First is to stop being coy and say right out it is at war with the past (non-) president. If you’re going to say you’re at war with the Ombudsman, you might as well say you’re at war with the person she is merely playing proxy or stooge for. Though to be accurate, what P-Noy actually said a few weeks ago was, “May bakbakan po tayo ngayon sa Ombudsman,” which the papers translated as “We are at war with the Ombudsman.” “Bakbakan” is more limited in scope, a running battle, a conflict, a confrontation. War is a lot more comprehensive, an all-out conflagration. You do battle with minions, you wage war only with their master.

That is more than a matter of semantics.

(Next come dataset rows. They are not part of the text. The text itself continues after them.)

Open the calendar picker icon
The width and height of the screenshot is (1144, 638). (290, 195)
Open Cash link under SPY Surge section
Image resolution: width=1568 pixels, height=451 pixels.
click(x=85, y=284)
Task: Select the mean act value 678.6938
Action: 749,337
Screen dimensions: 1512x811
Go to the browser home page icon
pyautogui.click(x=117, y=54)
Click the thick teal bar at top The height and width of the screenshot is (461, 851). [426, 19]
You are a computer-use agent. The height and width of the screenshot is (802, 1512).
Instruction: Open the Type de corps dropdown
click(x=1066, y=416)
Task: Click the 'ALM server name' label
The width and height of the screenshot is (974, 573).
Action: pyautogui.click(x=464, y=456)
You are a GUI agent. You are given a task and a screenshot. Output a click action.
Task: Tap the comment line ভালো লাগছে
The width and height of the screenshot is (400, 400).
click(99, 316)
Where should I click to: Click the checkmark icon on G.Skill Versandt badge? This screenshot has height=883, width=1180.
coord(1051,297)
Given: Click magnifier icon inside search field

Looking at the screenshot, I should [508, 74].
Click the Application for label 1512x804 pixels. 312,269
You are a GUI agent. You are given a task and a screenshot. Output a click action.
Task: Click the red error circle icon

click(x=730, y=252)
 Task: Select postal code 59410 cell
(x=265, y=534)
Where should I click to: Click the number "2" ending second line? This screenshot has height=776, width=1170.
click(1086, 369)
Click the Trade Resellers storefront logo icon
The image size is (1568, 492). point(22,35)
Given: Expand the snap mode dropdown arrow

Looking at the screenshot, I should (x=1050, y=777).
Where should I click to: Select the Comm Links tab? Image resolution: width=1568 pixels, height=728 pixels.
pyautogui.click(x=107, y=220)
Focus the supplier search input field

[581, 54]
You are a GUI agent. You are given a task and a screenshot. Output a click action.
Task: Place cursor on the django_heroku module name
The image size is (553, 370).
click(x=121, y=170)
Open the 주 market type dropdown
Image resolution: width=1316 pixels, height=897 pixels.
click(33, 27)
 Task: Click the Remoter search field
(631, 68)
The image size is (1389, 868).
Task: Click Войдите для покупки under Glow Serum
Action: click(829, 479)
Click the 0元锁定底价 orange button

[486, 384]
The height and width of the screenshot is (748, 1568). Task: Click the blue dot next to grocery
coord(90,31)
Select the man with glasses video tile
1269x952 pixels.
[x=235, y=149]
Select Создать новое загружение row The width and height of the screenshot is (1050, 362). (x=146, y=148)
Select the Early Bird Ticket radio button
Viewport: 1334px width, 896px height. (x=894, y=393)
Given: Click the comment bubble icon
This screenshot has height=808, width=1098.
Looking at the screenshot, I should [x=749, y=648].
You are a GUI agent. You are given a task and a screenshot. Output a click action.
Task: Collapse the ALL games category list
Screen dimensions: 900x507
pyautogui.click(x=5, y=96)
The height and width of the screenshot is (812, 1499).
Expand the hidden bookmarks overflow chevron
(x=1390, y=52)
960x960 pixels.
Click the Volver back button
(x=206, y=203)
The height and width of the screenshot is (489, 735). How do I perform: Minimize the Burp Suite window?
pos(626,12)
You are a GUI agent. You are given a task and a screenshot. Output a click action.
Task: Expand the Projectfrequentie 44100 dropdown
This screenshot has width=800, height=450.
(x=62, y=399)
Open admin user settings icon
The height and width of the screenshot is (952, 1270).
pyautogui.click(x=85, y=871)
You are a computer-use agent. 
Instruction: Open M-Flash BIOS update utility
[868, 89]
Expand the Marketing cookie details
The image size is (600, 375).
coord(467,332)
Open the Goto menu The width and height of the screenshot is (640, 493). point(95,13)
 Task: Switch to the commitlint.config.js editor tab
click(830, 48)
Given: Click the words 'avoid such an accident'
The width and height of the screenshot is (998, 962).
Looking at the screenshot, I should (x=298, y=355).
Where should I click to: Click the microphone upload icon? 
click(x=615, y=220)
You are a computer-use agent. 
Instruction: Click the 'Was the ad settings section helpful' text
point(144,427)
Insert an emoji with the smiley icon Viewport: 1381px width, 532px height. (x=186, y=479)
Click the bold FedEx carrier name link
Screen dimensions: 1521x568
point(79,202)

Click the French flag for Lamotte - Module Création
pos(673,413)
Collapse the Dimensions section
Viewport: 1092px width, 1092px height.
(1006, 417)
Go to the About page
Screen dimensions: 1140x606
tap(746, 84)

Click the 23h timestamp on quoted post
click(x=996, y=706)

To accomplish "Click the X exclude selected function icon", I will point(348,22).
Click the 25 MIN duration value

P-Noy gets to be associated with waging war on Merceditas Gutierrez, or worse using the entire apparatus of the state to crush her, she is going to look like an underdog. The unstated—and therefore more dangerous for being subliminal—question in people’s minds will be: Why don’t you pick on someone your own size? The one who is P-Noy’s size, figuratively speaking, is GMA, the source of the most gigantic corruption in this country since Marcos. Declaring war on GMA will be seen as fair and just. More importantly, it is so.

Again I don’t see the point of government being reticent about admitting, or declaring openly, that the point of Gutierrez’s impeachment is to plumb the depths of the past regime’s corruption. The GMA camp, as evidenced above, is going to interpret it that way anyway and take measures against it. You might as well galvanize the people to action, or to outrage, by directing their gaze to the true target of that impeachment. The point is not just to see how blind and deaf Gutierrez was, it is to see what she was blind and deaf to.

Second is to expand the meaning of corruption beyond pillage or thievery.

I doubt the GMA camp’s exposé on current government officials being corrupt or inept will get much traction. That is so because I doubt they will find a comparable scale of pillage to rival the fertilizer scam and the NBN. Size does matter. The bigger the scale of thievery, the more Filipinos starve to death, or pine in ignorance. Certainly, the more it draws the public’s gaze.

But it could becloud the issue. The GMA camp digs deep enough and it can always find dirt against some of today’s government officials. In fact, it doesn’t have to dig deep at all, some of those officials were GMA’s loyal servants before they thought her number was up and became disloyal. She has the goods on them. Certainly her camp can always make a case of the Peace Bonds.

Maybe it won’t get as much traction as the things that will be exposed during the Gutierrez trial, but why risk reducing the problem into one of relative crookedness when it doesn’t have to be so? Even if the real target of Gutierrez’s impeachment is GMA, it still suffers from that it reduces GMA’s crimes to stealing money. That is like reducing the Ampatuans’ crimes to illegal possession of firearms. GMA’s crimes go well beyond that. Far, far beyond.

I’ll say it again (and again). The corruption of GMA is of another order entirely than just thievery or pillage. It is of the same order as the corruption of Marcos. It is wrongdoing of a monstrous sort. It is the theft of everything of value to this country and people. That is what differentiates her from her predecessors, other than Marcos, that is what will differentiate her from her successors. That was the reason she was hated, like Marcos. That was the reason this country made P-Noy president, in protest against her. That was the reason it seemed almost inconceivable for her to be able to continue living in this country, never mind as a representative, after what she had done. You make GMA out to be a crook, however big-time, you do her a favor. You make this country forget the hell she dragged the country through.

Know your enemy: That’s what wins wars.